Keywords: Hand-held devices, mobile phones, musculoskeletal injuries, risk factors, smartphones

How to cite this article:
Akinbo SR, Aiyegbusi AI, Okafor UA, Balogun OJ. Mobile phone usage among Nigerians: Risk factors for musculoskeletal injuries and preventive strategies. Niger Postgrad Med J 2022;29:221-7

How to cite this URL:
Akinbo SR, Aiyegbusi AI, Okafor UA, Balogun OJ. Mobile phone usage among Nigerians: Risk factors for musculoskeletal injuries and preventive strategies. Niger Postgrad Med J [serial online] 2022 [cited 2022 Nov 29];29:221-7. Available from: https://www.npmj.org/text.asp?2022/29/3/221/351729

  Introduction Top

Hand-held mobile devices (HHDs), are devices which are compact and portable enough to be held and used with one or both hands for communication and entertainment purposes.[1] These include smartphones (SPs), tablets, Ipads, I-phones and portable gaming devices.[2] In recent times, the number of SP users and the duration of usage have increased tremendously because of their use for both occupational and leisure activities.[3],[4],[5]

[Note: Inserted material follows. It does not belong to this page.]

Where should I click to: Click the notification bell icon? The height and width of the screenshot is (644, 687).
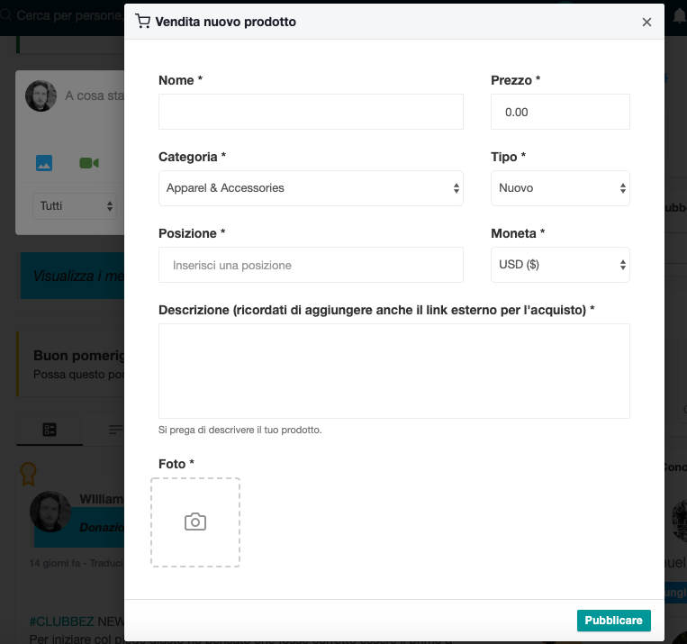680,16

The combination of repetitive movements, poor posture and over-use of mobile phones (MPs) for texting or playing games without taking rest breaks, can cause injury to the nerves, muscles and tendons in the fingers, hands, arms and neck, which if ignored, may lead to long-term damage.[6],[7] Prolonged use of a SP, which has a smaller visual display terminal (VDT) than that of a tablet PC or computer, can cause severe damage to the neck and surrounding structures due to increased lower neck flexion angles compared with the use of a tablet PC.[8] In addition, the use of SPs while walking has a negative effect on the lumbar spine.[9]

Previously, the major health concern with regard to MP use was cancer, such as brain tumours or acoustic neuroma.[10] Currently, the exposure patterns have shifted to addictive use, resulting in psychological impact, safety issues and musculoskeletal symptoms.[11],[12] Prior studies had reported that in Nigeria, the recent high incidence of musculoskeletal disorders (MSD) may be connected to the widespread use of computers and MPs.[13],[14] Prior to 2001, the country had <500,000 telephone lines but as at December 2021, there were 304,048,720 connected mobile lines in Nigeria with 195,128,265 being active.[15]

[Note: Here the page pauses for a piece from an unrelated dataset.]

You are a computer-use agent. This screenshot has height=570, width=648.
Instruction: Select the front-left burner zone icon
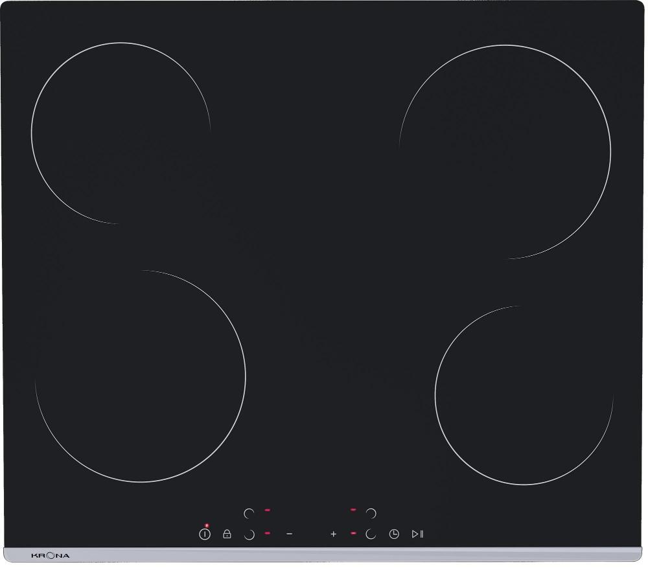click(249, 534)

It is, therefore, notable that the impact of SP use on the health and musculoskeletal system is fast emerging as a cause for national concern. The burden of this contemporary communication technology, therefore, necessitates studies on its prevalence and impact on the musculoskeletal system of the Nigerian population.[16] The aim of this study was to establish the incidence and risk factors for MSD and injuries associated with the use of SP and other hand-held mobile devices (HHD) and the impact of self-reported preventive strategies across a general population of adults in Lagos, Nigeria.

  Materials and Methods Top

Subjects' selection

The data for this study were collected between March and June 2021 and involved (630) participants who were recruited by convenience for this study. A minimum of fifty participants were recruited from each of the selected twelve designated study centre across different public places. Areas with the highest concentration of SP and HHD usage were designated as study centres and included health centres, civil service secretariats, tertiary institutions, major sports/recreation centers, major motor parks, Airport terminals and major markets/supermarkets.

Participants recruited for this study were male and female adults 18 years and above with no previous musculoskeletal injuries, surgery and/or disability involving the upper limbs and the spinal column. The purpose of the study was clearly explained to all the participants and their approval and signed informed consent were obtained.

The questionnaire

The instrument used for this study was a questionnaire which was adapted and developed from the Orebro Musculoskeletal questionnaire,[17] the disabilities of the arm and shoulder questionnaire[18] and the DUTCH Musculoskeletal Questionnaire.[19]

The questionnaire included graphical illustrations and was designed to suit the Nigerian culture. It was thus easy for respondents who were not very proficient in English language to understand the questions. Section A collated the socio-demographic information of the respondents. Section B was on the types and mode of usage of SPs and other HHDs. Section C was on the types and location of injury/discomfort sustained in the usage of SP/HHDs. Section D gave information on the severity and duration of injury in body parts, while Section E collected information on the management and prevention strategies against injury/discomfort.


The questionnaires were administered to respondents in each of the study centres by two research assistants and collected by hand. Participants who were not very proficient in the English language were assisted. Ethical approval was sought and obtained from the Health Research and Ethics Committee of the College of Medicine, University of Lagos with approval number CMUL/HREC/1026/19.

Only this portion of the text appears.